Thank you Brian, for the generous gift!

I finished my paper for the Glenn Lord Symposium, tentatively titled “Far countries of the mind: The frontier fantasy of Robert E. Howard.” I hope it’s worthy of the occasion. A little longer than the 1500-1800 word cap Jason Ray Carney imposed, but not much. 

I’m planning to bring a few copies of Flame and Crimson and have heard from a couple folks who are attending with copies they want me to sign. I’ll gladly leave my mark. Maybe in blood.

A dream fulfilled... 40 years in the making.


Monday, March 27, 2023

Contemporary sword-and-sorcery: 2023 reading updates

A "striking" cover (<=see what I did there?)
This year I am trying to add more contemporary sword-and-sorcery into my reading. To date I’ve read four S&S titles, including:
  • Blood of the Serpent, S.M. Stirling
  • Sometime Lofty Towers, David C. Smith
  • New Edge #0
  • A Book of Blades
You can read my reviews of the first two books here and here.

Short stories collections are hard to review; inevitably there will be stories I like more, others less. That is true of New Edge #0 and A Book of Blades. But having finished the latter last night, I can say there were more hits than misses. Favorites included John C. Hocking’s “By the Sword,” Howard Andrew Jones’ “The Serpent’s Heart,” and John R. Fultz’s “The Blood of Old Shard.” The last story in particular is terrific, probably worthy of some type of end of year award consideration.

This is not to slight any of the others, I liked most of what I read in here. A whole bunch of fun, blood-pumping stories of adventure and the weird.

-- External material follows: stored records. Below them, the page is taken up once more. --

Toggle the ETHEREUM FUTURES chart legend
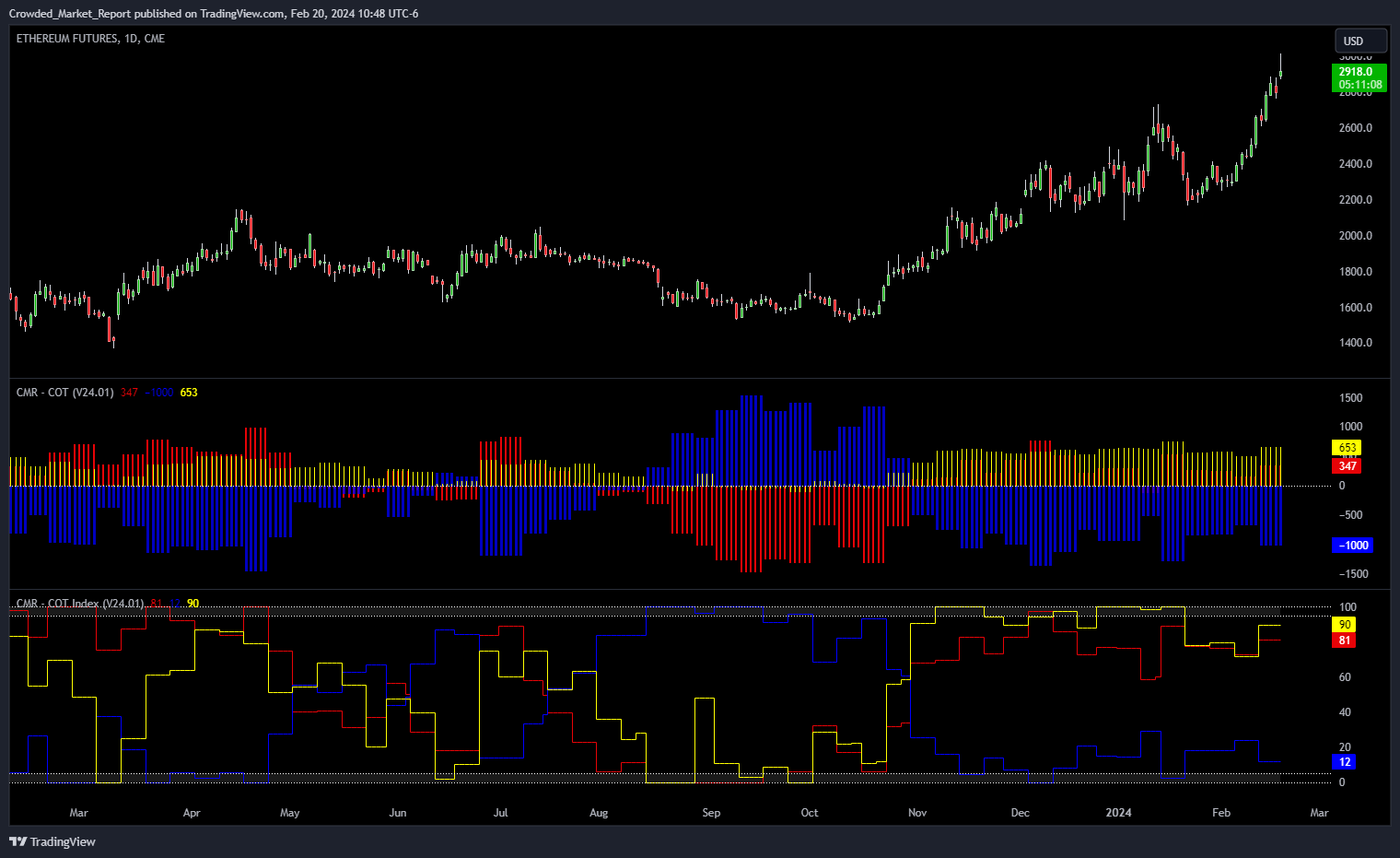Screen dimensions: 1400x858 coord(89,39)
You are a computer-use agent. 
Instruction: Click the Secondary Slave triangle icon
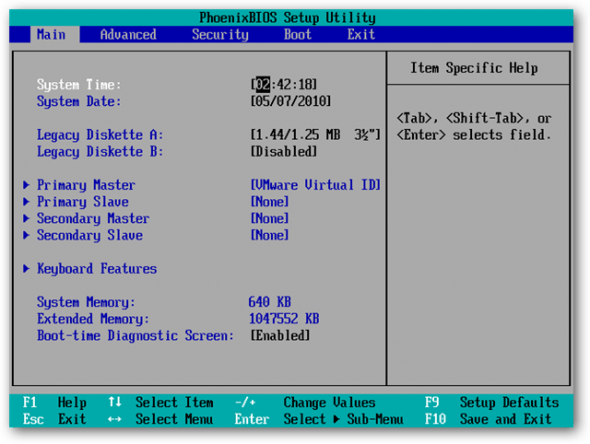26,235
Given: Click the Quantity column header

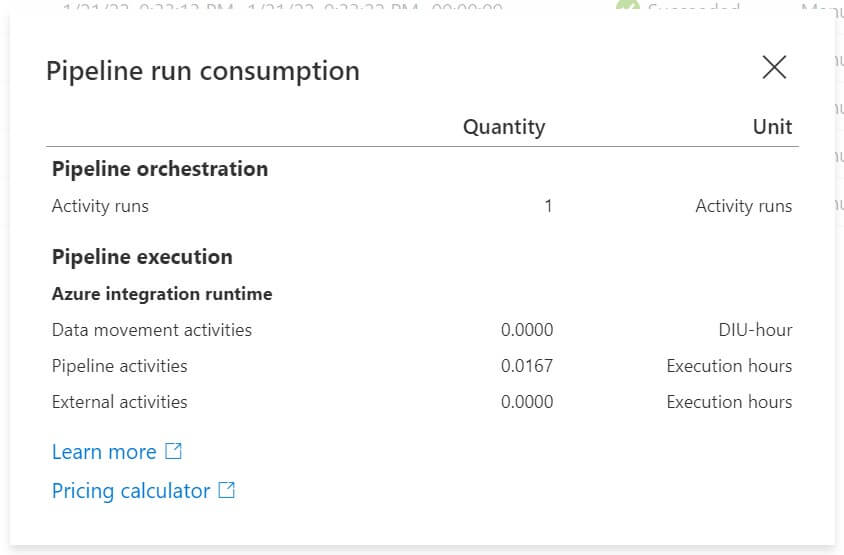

Coupled with some awesome art, both on the cover and then in an expected gallery at the back, I greatly enjoyed A Book of Blades.

Considering I’m in New Edge #0 with an essay, and am also slated to appear in issue no. 1, reviewing it seems a bit self-serving. But, I enjoyed the rest of the contents of issue #0. The standout story for me was David C. Smith’s “Old Moon Over Irukad.” T.K. Rex’s “The Beast of the Shadow Gum Trees” while not traditional sword-and-sorcery was well-done, and pushes the borders of what S&S is, which fits with the new magazine’s mission. I also very much enjoyed a pair of essays, one by Cora Buhlert on C.L. Moore, the other by Nicole Emmelhainz on Howard’s “Sword Woman.” Will be very interested to see what issues 1-2 will bring, as both met fundraising goals on editor Oliver Brackenbury’s recent kickstarter.

Next I’m hoping to wade into a couple recent titles from DMR Books.